Insisté dunque nel tentativo di trovare quella chiave, ma a parte le fuggevoli, aspre immagini di una Becky accusatrice ininterrottamente trascorrenti ai margini della coscienza, il forziere nel quale Kyle racchiudeva i suoi ricordi della Rebecca di un tempo continuò a rimanerle completamente inaccessibile.
Esasperata dall’insuccesso, Heather lasciò la struttura. Dopo una tappa in bagno chiamò l’ufficio di Kyle, lasciandogli nella casella vocale un messaggio in cui lo pregava di anticipare a quella sera la consueta cena del lunedì allo Swiss Chalet. Era impaziente di sapere se la mente di lui avesse in qualche modo rilevato la sua intrusione.
Si misero d’accordo per le nove. Con tanto tempo a disposizione, Heather pensò che poteva benissimo arrangiarsi da sé, quindi, pur con qualche esitazione, gli propose di cenare a casa. Kyle parve sorpreso, ma accettò di buon grado. Nell’occasione, Heather gli chiese anche di portarle in prestito la videocamera, e lui non fece obiezioni.
Eccoli dunque seduti adesso alle opposte estremità della gigantesca tavola da pranzo.
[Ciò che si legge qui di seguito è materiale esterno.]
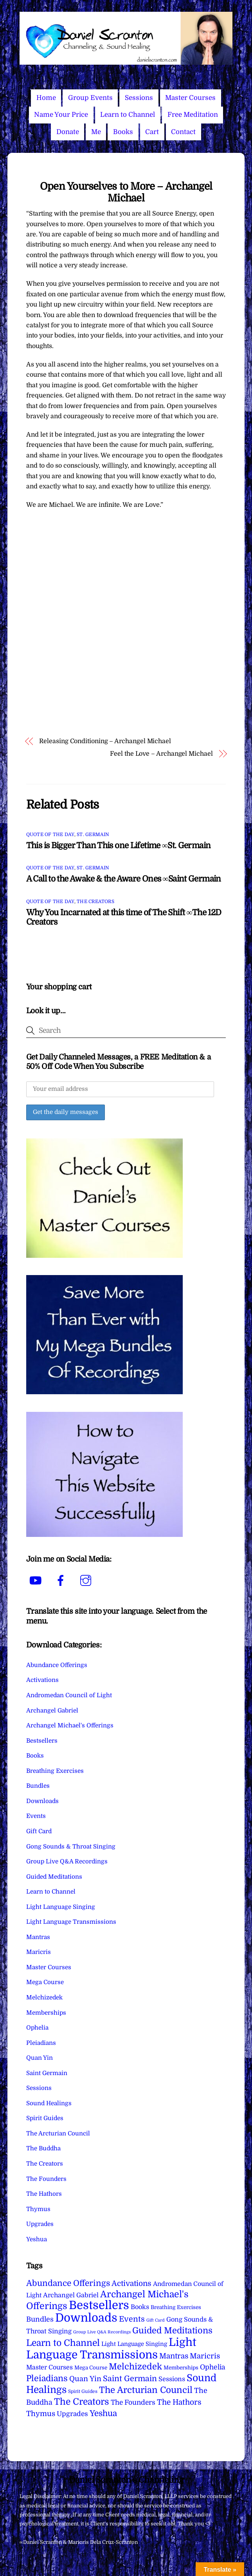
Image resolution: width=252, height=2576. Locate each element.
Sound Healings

Con a fianco altre due sedie desolatamente vuote, purtroppo. Quella vicina alla finestra era sempre stata di Becky; l’altra, mai tolta neppure dopo tutto quel tempo, di Mary. Heather aveva preparato un timballo di pasta e verdure. Non che fosse tra i piatti preferiti di Kyle… meglio non esagerare, non era proprio il caso d’inviargli il segnale sbagliato… però sapeva che non gli sarebbe dispiaciuto. Lo mise in tavola accompagnato da pane francese acquistato nel tornare a casa.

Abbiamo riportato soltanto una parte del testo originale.